_Stated exercise:_ Copy each of the entries below word for word, leaving out the pictures.

# # # # # # #

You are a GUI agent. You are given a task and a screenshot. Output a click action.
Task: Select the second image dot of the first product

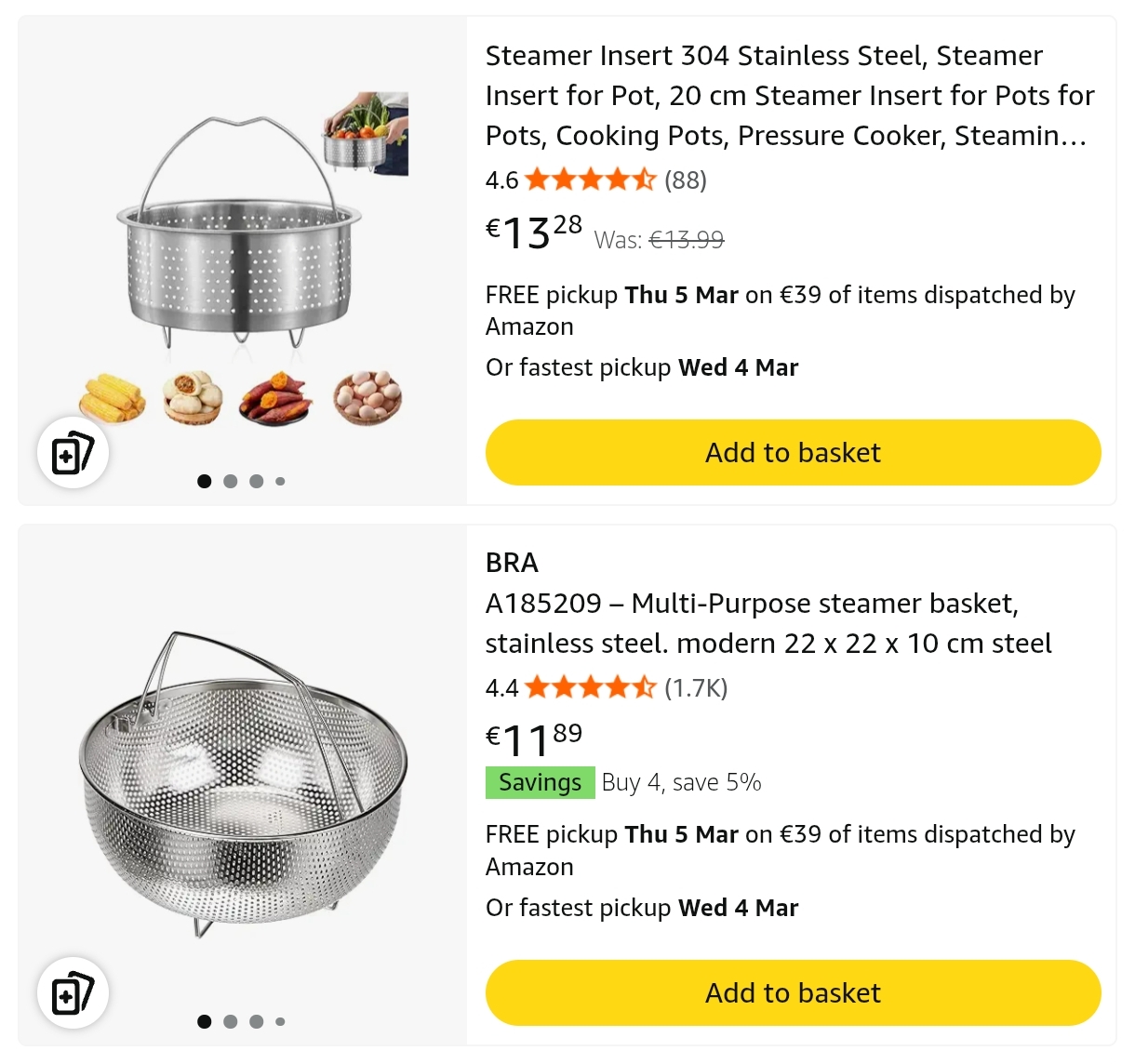pyautogui.click(x=231, y=481)
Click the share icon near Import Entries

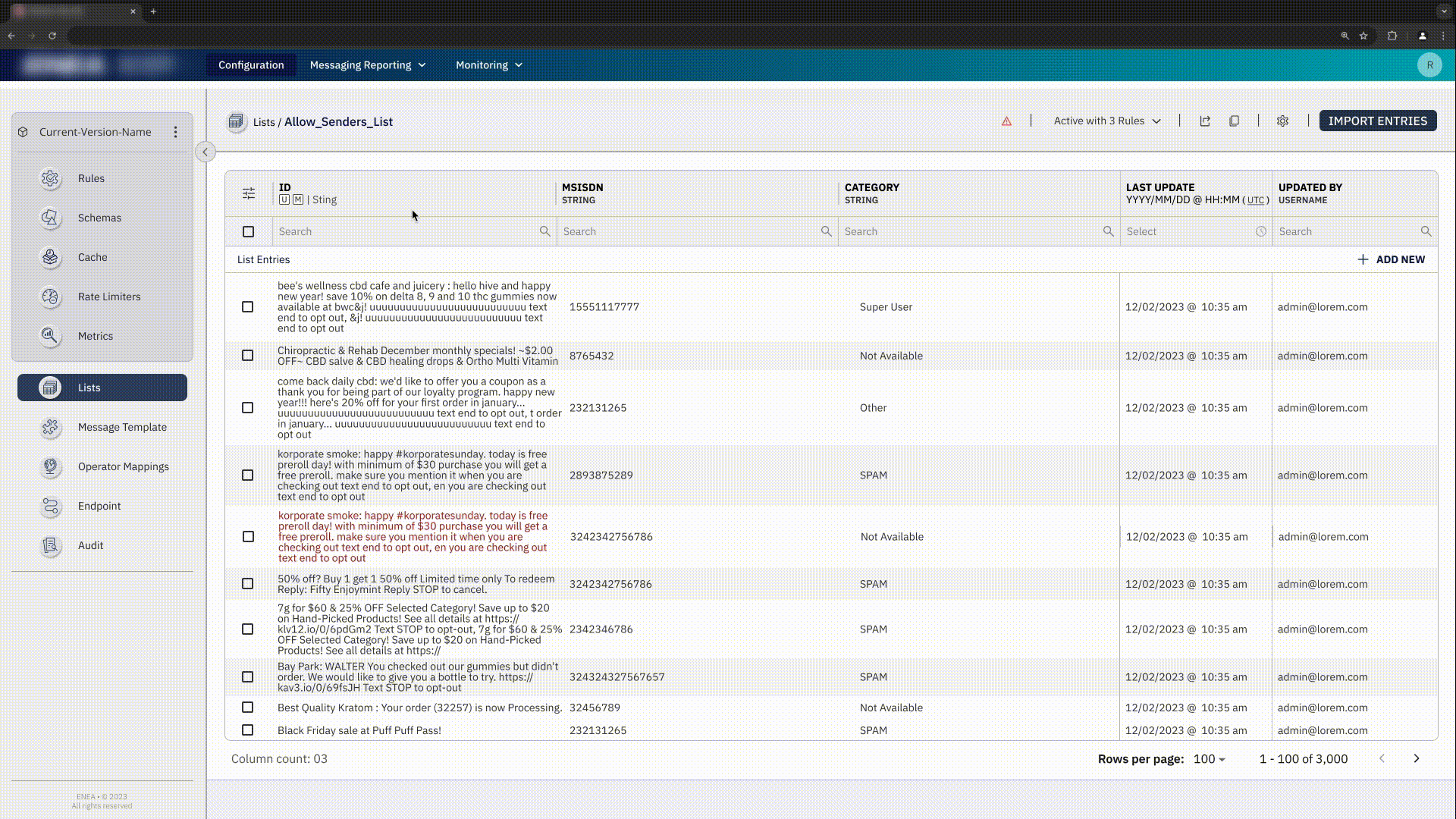(1205, 121)
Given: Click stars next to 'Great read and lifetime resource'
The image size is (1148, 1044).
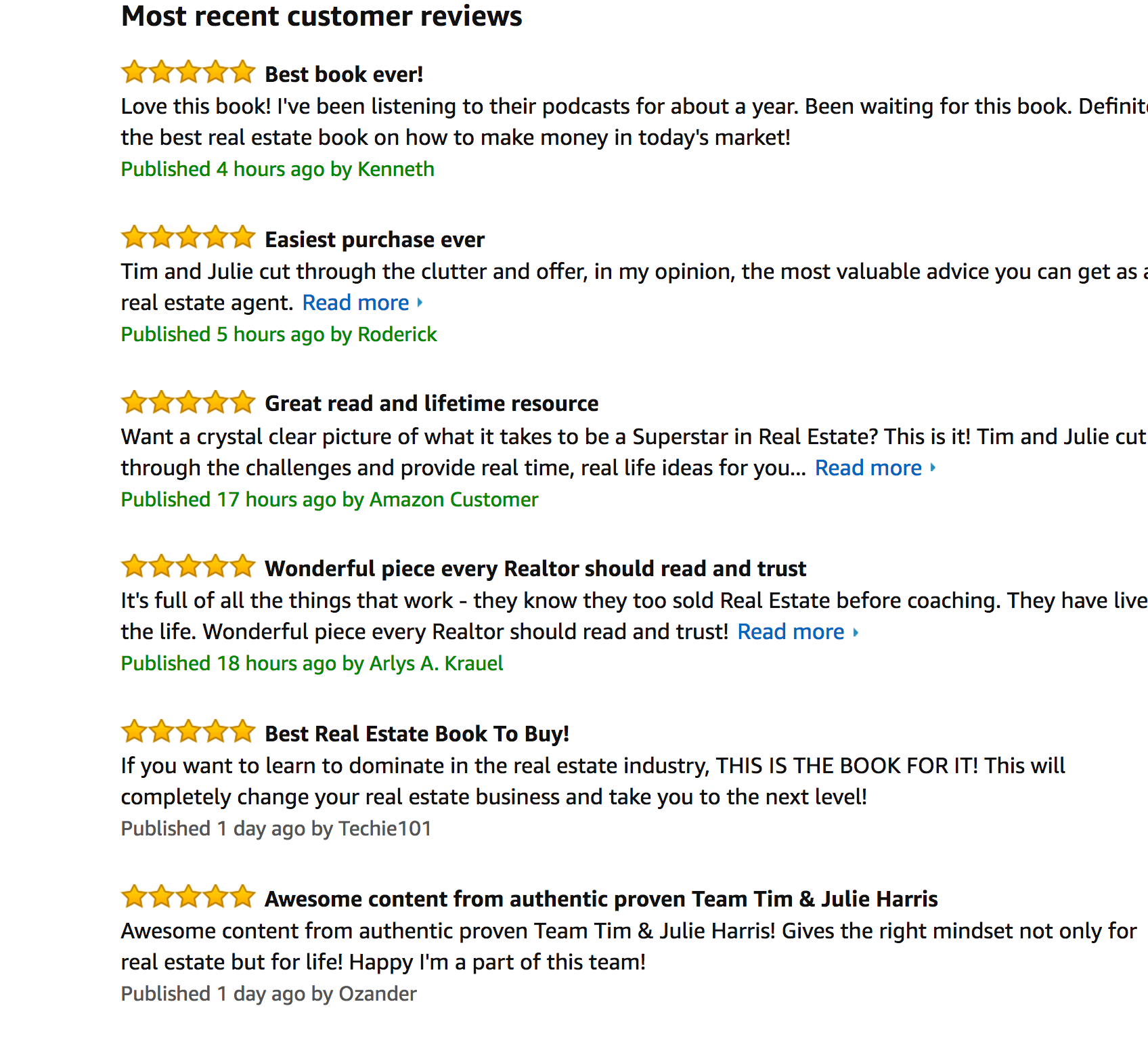Looking at the screenshot, I should point(187,402).
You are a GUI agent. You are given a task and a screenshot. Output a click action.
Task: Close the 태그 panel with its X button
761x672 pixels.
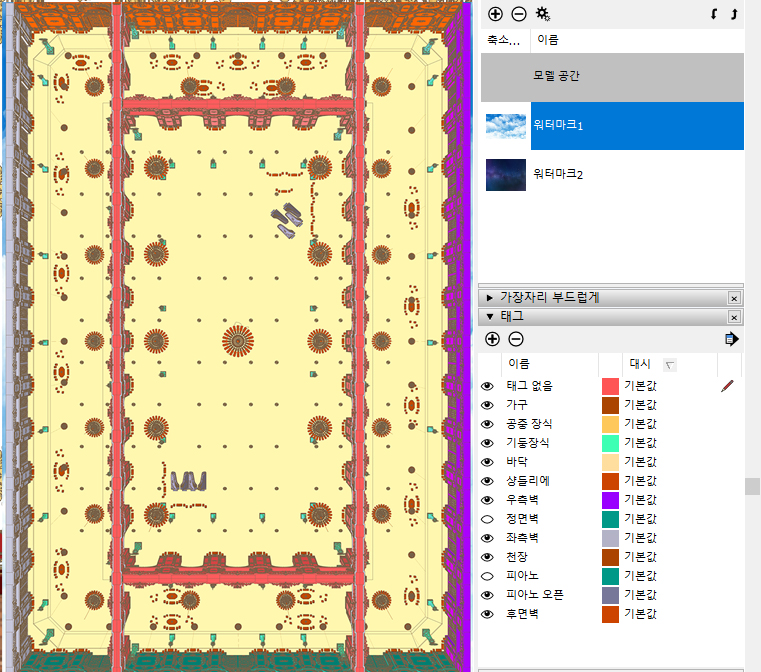pyautogui.click(x=734, y=317)
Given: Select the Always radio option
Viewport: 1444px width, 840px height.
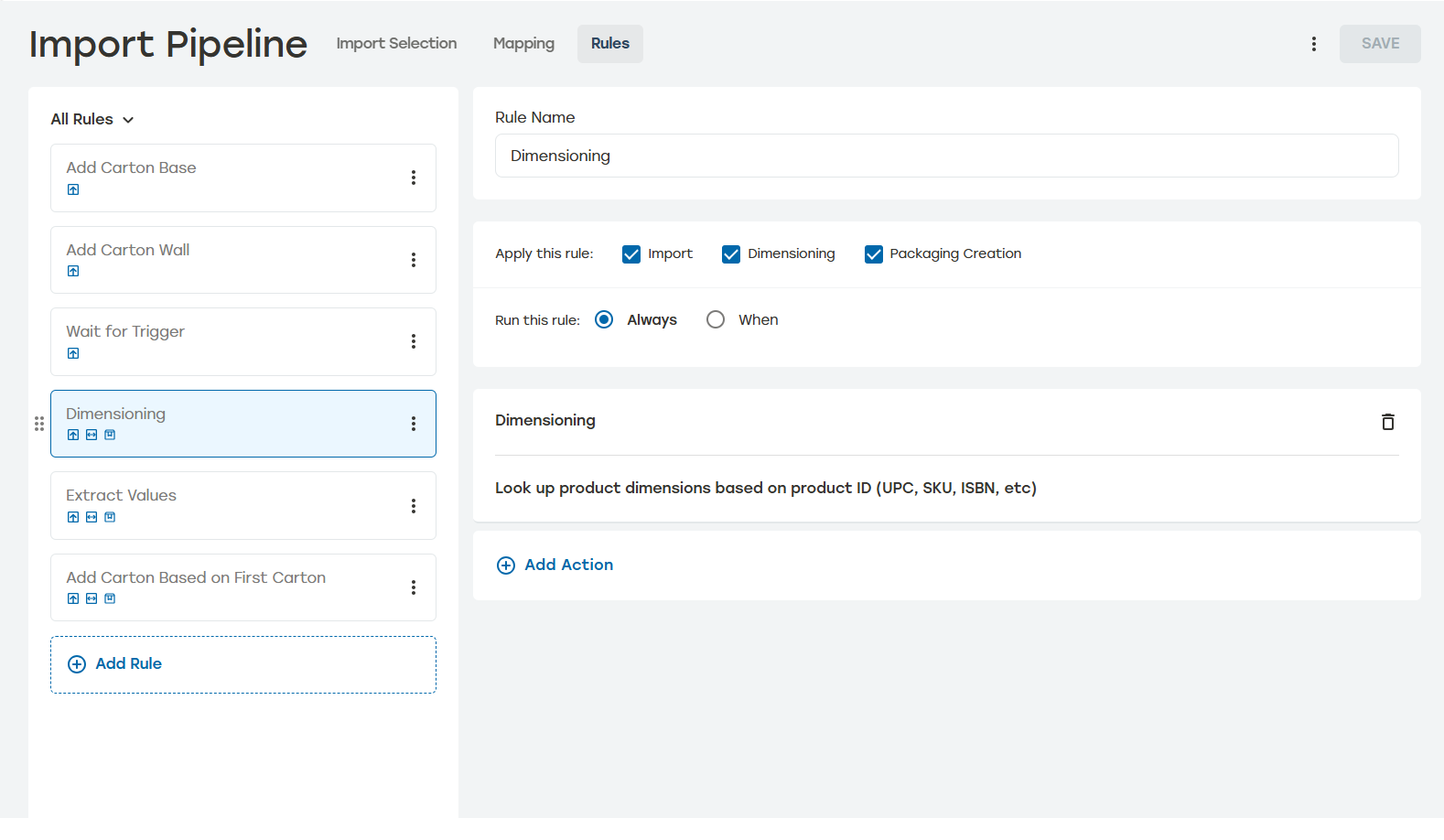Looking at the screenshot, I should (x=604, y=319).
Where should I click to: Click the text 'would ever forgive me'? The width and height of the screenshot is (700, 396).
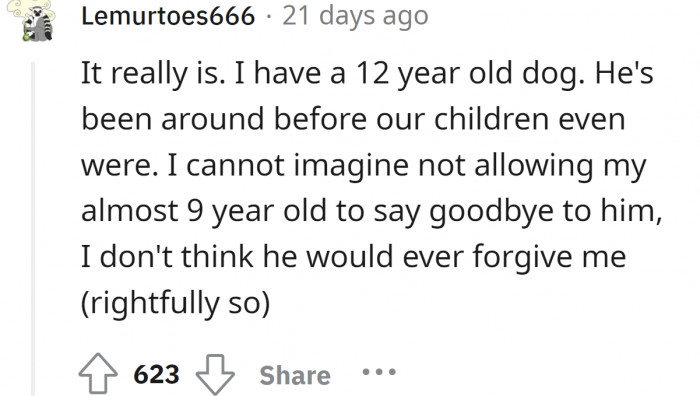[x=466, y=257]
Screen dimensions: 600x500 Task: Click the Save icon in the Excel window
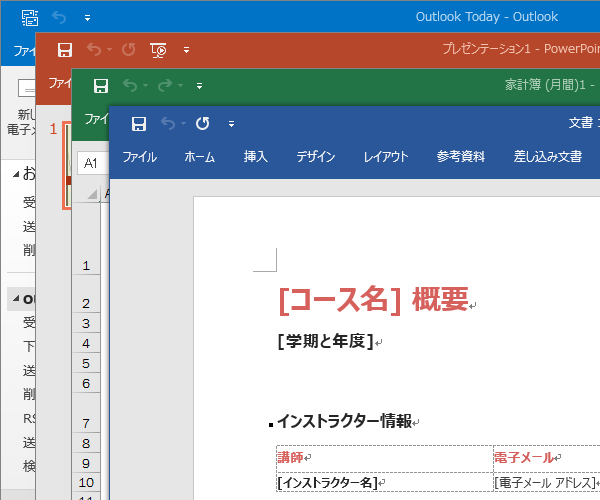pyautogui.click(x=100, y=86)
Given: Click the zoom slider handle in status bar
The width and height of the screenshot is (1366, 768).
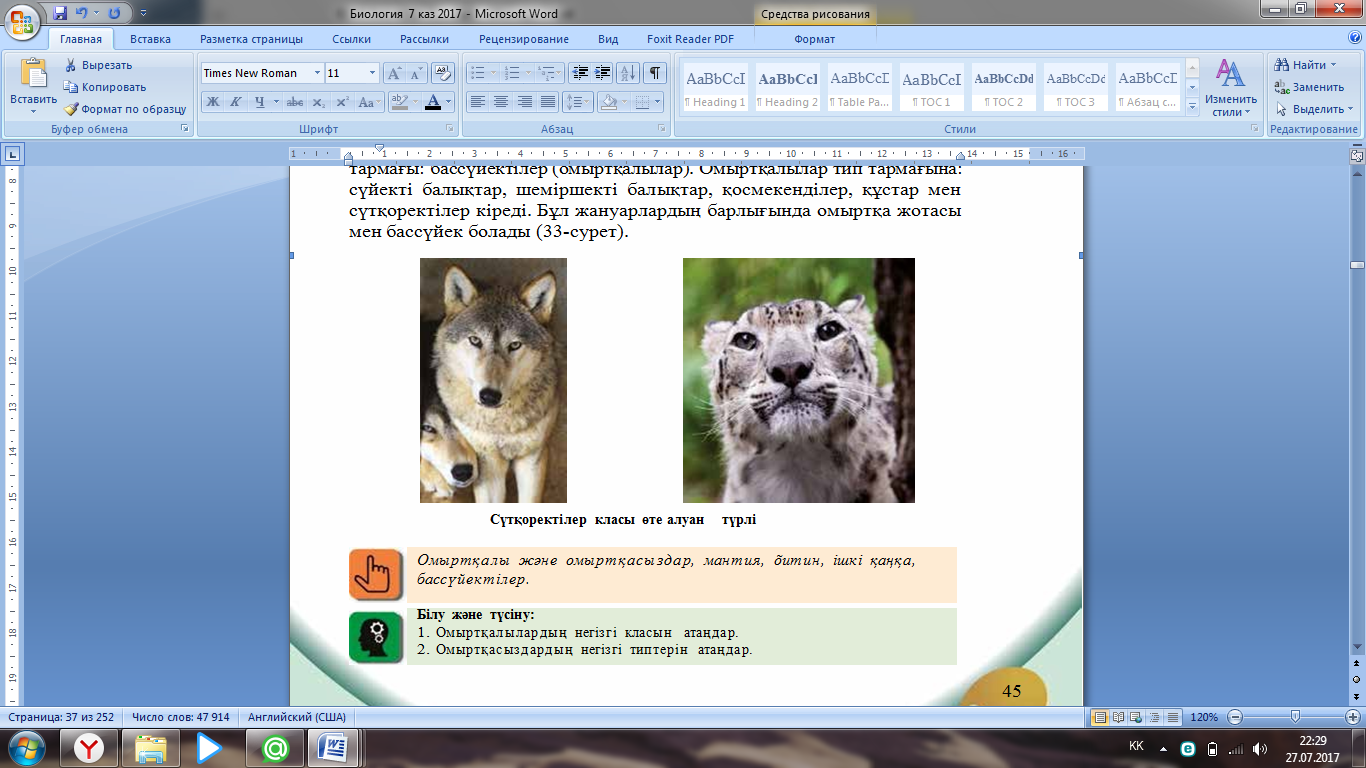Looking at the screenshot, I should coord(1295,717).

# # # # # # #

_Answer to the problem:_
You are a GUI agent. You are given a task and a screenshot. Output a click action.
Task: Select the second image dot of the first product

pyautogui.click(x=231, y=481)
Click the share icon near Import Entries

(1205, 121)
Given: Click stars next to 'Great read and lifetime resource'
The image size is (1148, 1044).
Looking at the screenshot, I should point(187,402).
You are a GUI agent. You are given a task and a screenshot. Output a click action.
Task: Close the 태그 panel with its X button
761x672 pixels.
pyautogui.click(x=734, y=317)
Given: Select the Always radio option
Viewport: 1444px width, 840px height.
Looking at the screenshot, I should (x=604, y=319).
Where should I click to: Click the text 'would ever forgive me'? The width and height of the screenshot is (700, 396).
[x=466, y=257]
Screen dimensions: 600x500 Task: Click the Save icon in the Excel window
pyautogui.click(x=100, y=86)
Given: Click the zoom slider handle in status bar
The width and height of the screenshot is (1366, 768).
Looking at the screenshot, I should coord(1295,717).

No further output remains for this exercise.